= Input =
========================================
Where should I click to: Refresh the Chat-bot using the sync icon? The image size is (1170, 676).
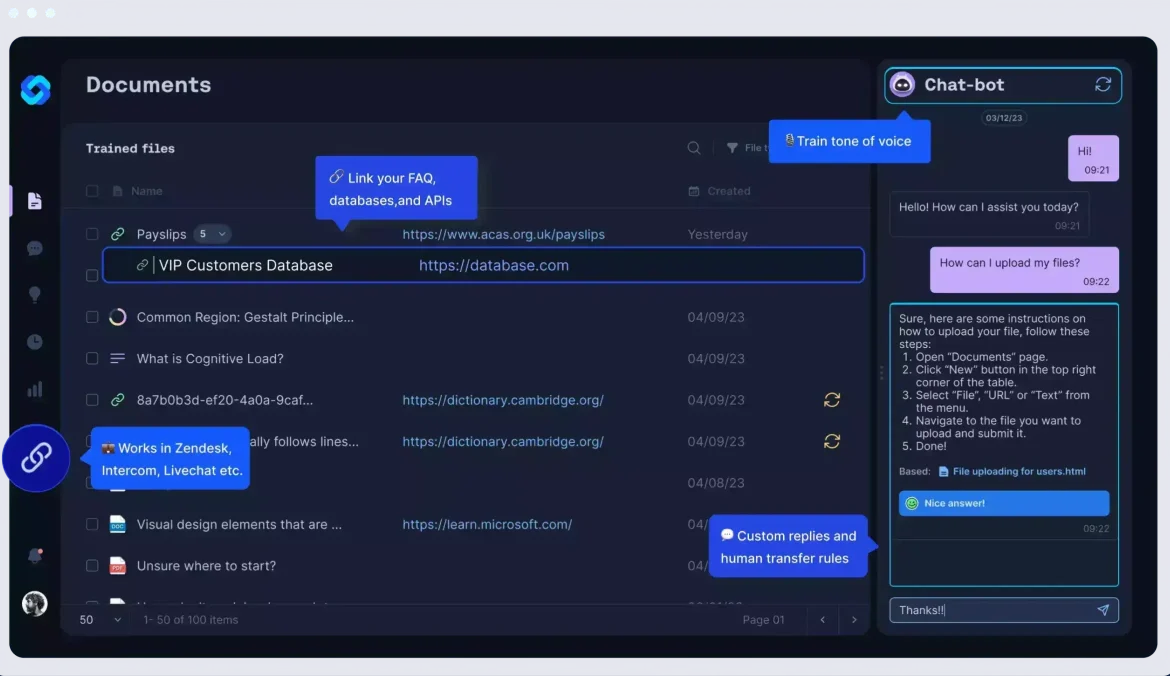1102,85
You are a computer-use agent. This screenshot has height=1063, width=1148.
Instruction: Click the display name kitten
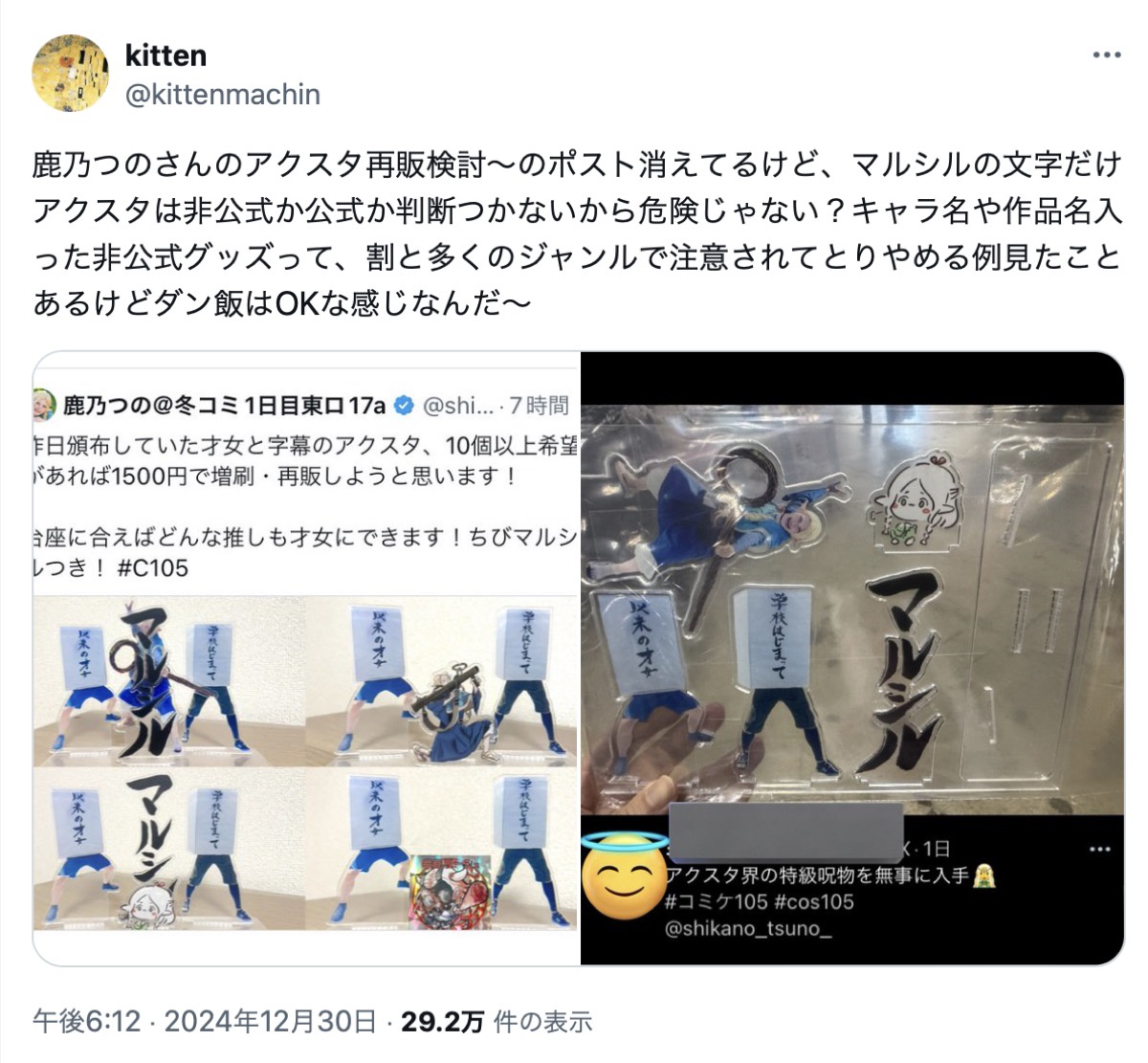pyautogui.click(x=166, y=55)
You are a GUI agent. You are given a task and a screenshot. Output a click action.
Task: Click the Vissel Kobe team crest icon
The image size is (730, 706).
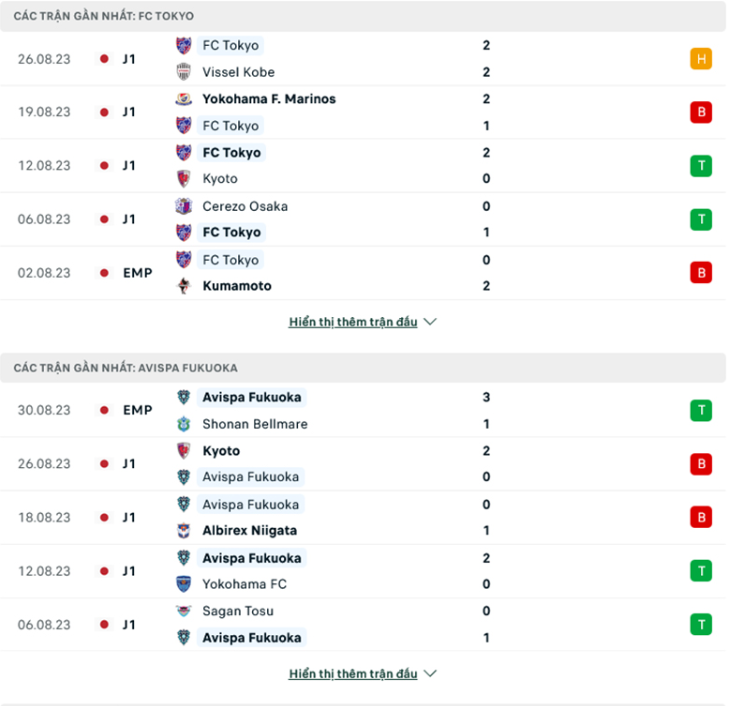click(184, 72)
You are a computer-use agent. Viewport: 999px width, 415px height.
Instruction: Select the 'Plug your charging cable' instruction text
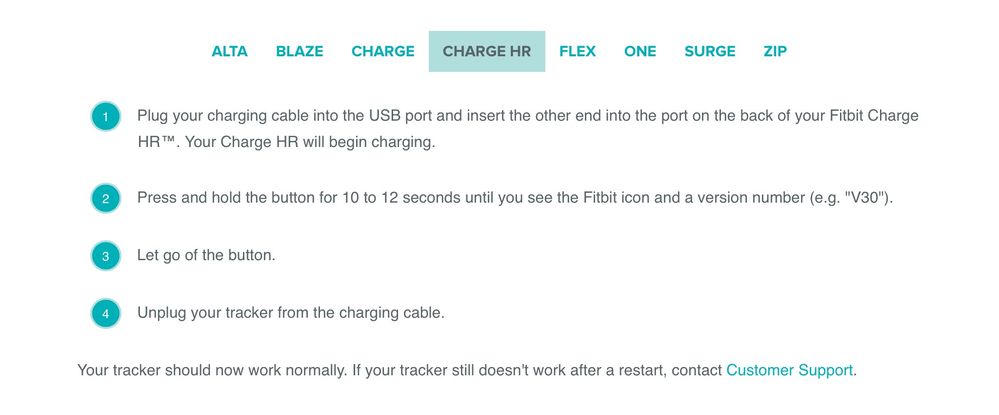(528, 129)
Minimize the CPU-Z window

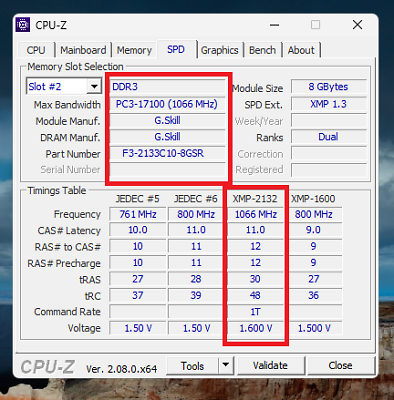(275, 25)
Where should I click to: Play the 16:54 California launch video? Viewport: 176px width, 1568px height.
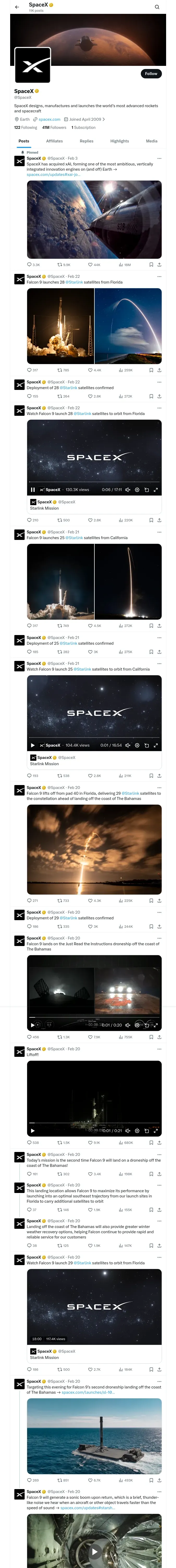coord(33,745)
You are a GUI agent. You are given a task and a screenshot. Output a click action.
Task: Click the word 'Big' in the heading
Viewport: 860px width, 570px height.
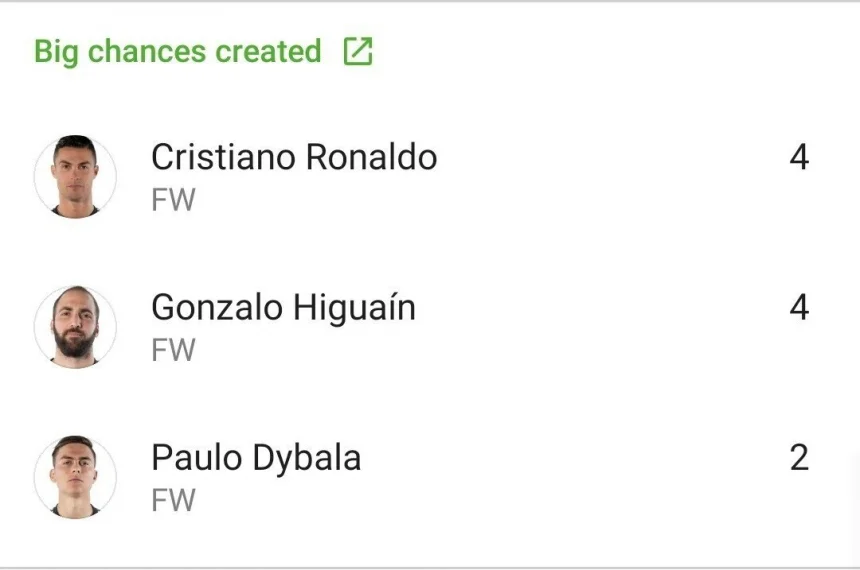tap(56, 52)

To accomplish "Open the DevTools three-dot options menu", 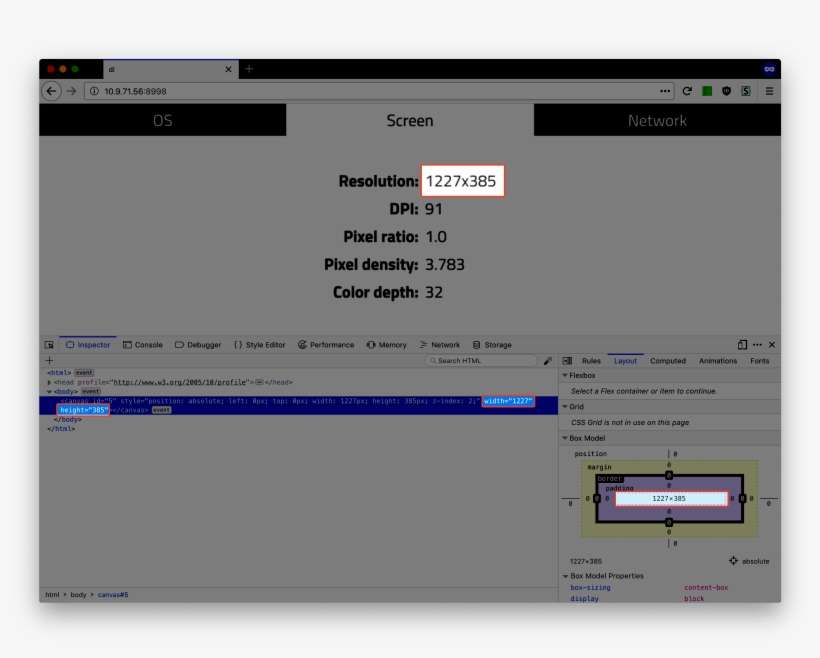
========================================
= Your task =
Please return the lines exactly, beginning at the line that has "Where should I click to: Play" and stopping after the line that has "tap(56, 52)", leaving the pictures out.

= Solution to the exercise =
Where should I click to: Play the 16:54 California launch video? Viewport: 176px width, 1568px height.
coord(33,745)
You are a GUI agent. You are given a task and a screenshot. Output a click action.
Task: Click the word 'Big' in the heading
Viewport: 860px width, 570px height.
tap(56, 52)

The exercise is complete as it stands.